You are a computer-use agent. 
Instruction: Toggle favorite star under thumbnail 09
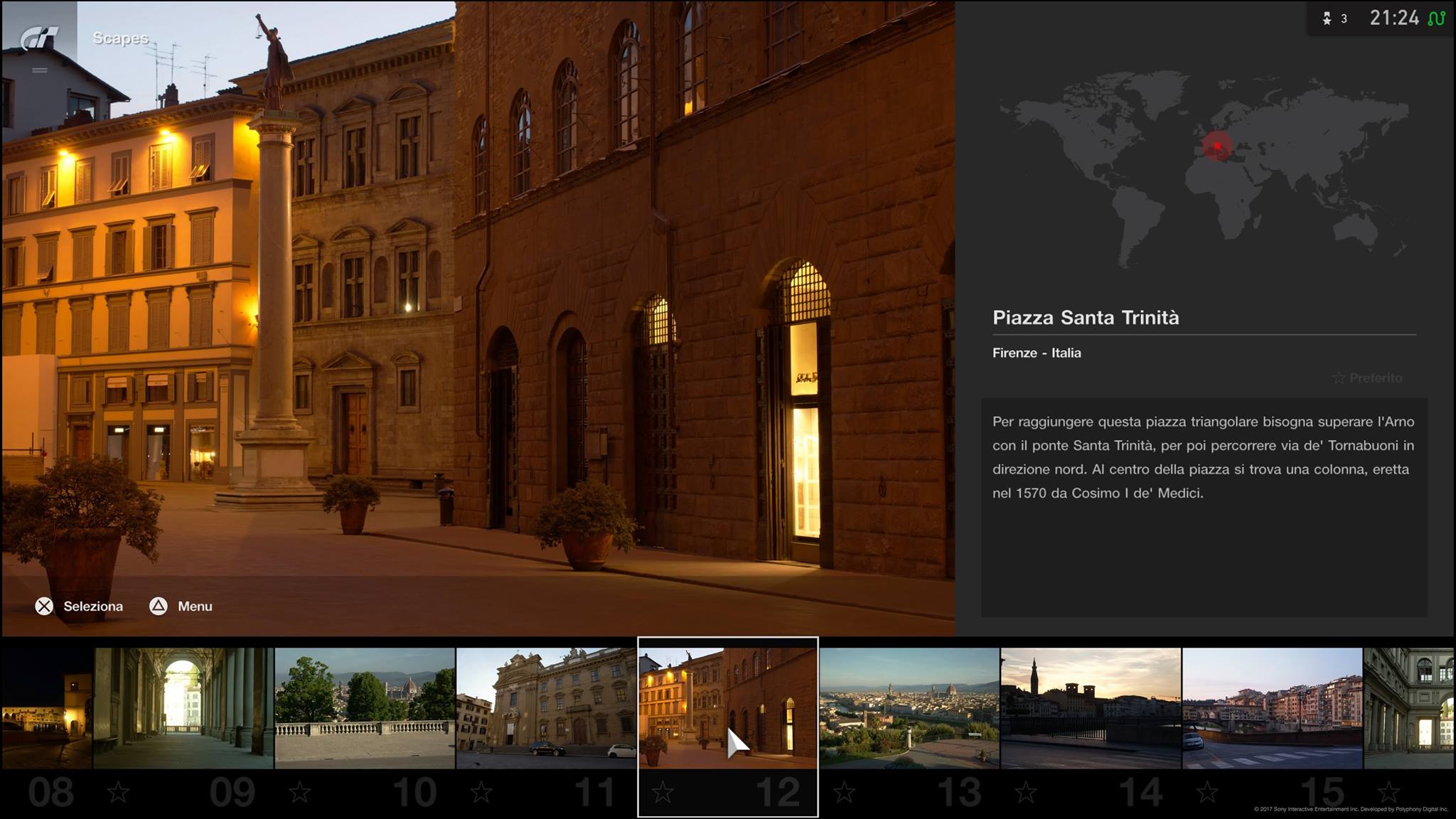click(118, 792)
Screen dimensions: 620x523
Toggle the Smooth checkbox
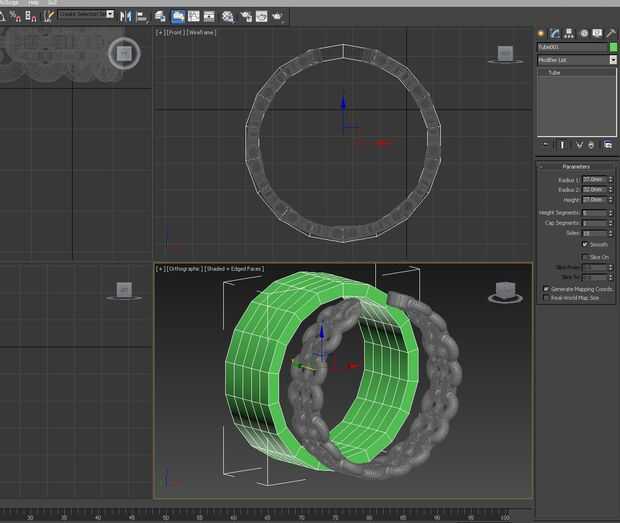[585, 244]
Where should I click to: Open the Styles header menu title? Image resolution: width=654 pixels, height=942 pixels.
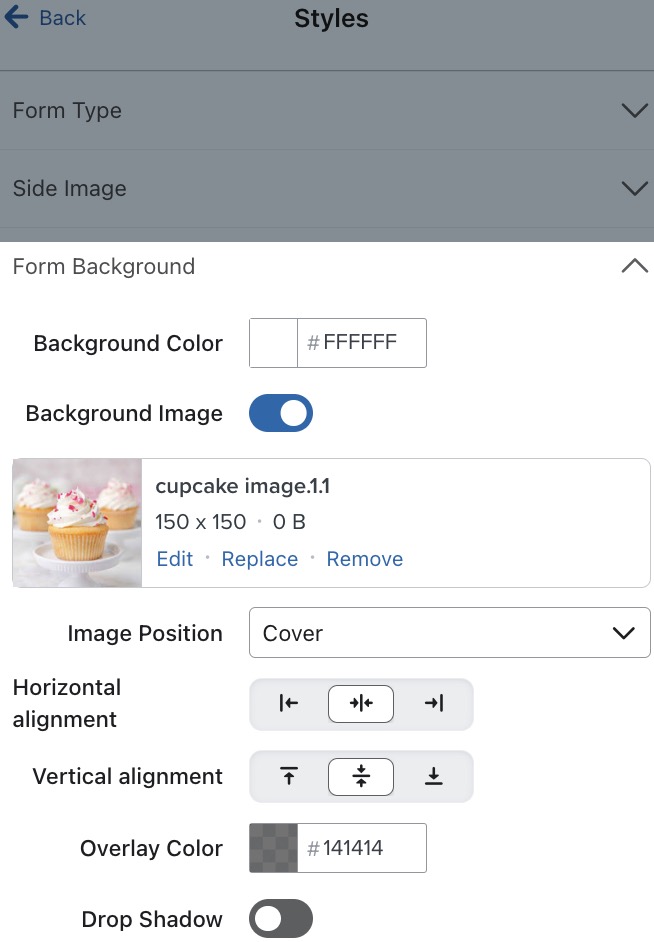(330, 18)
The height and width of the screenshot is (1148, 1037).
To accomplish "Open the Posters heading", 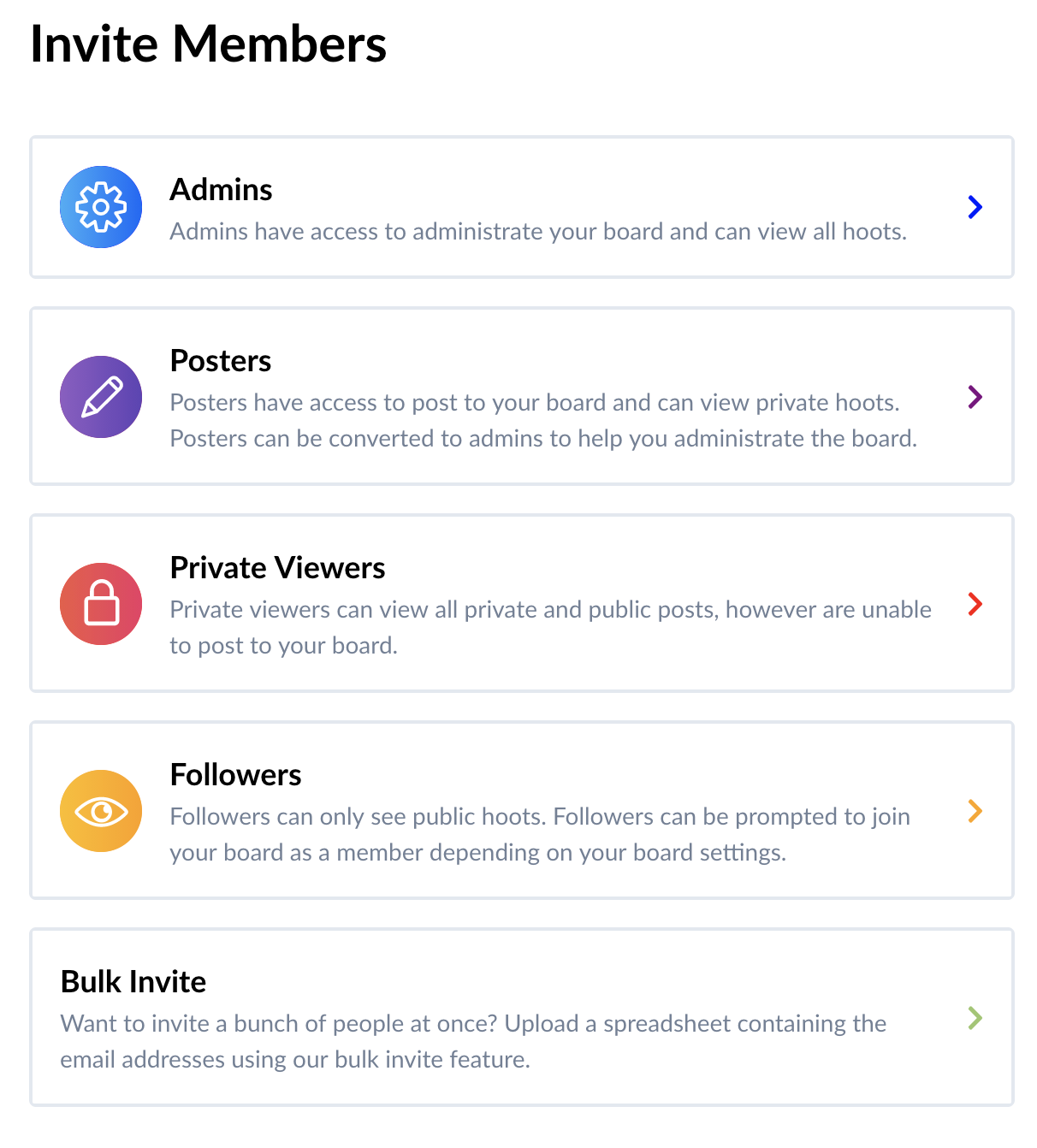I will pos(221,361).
==============================
## [Your task]
Display each line of the items above that contains the string "Toggle", treating uppercase and lowercase as different.

## [Task output]
Instruction: Toggle favorite star under thumbnail 09
Toggle the Smooth checkbox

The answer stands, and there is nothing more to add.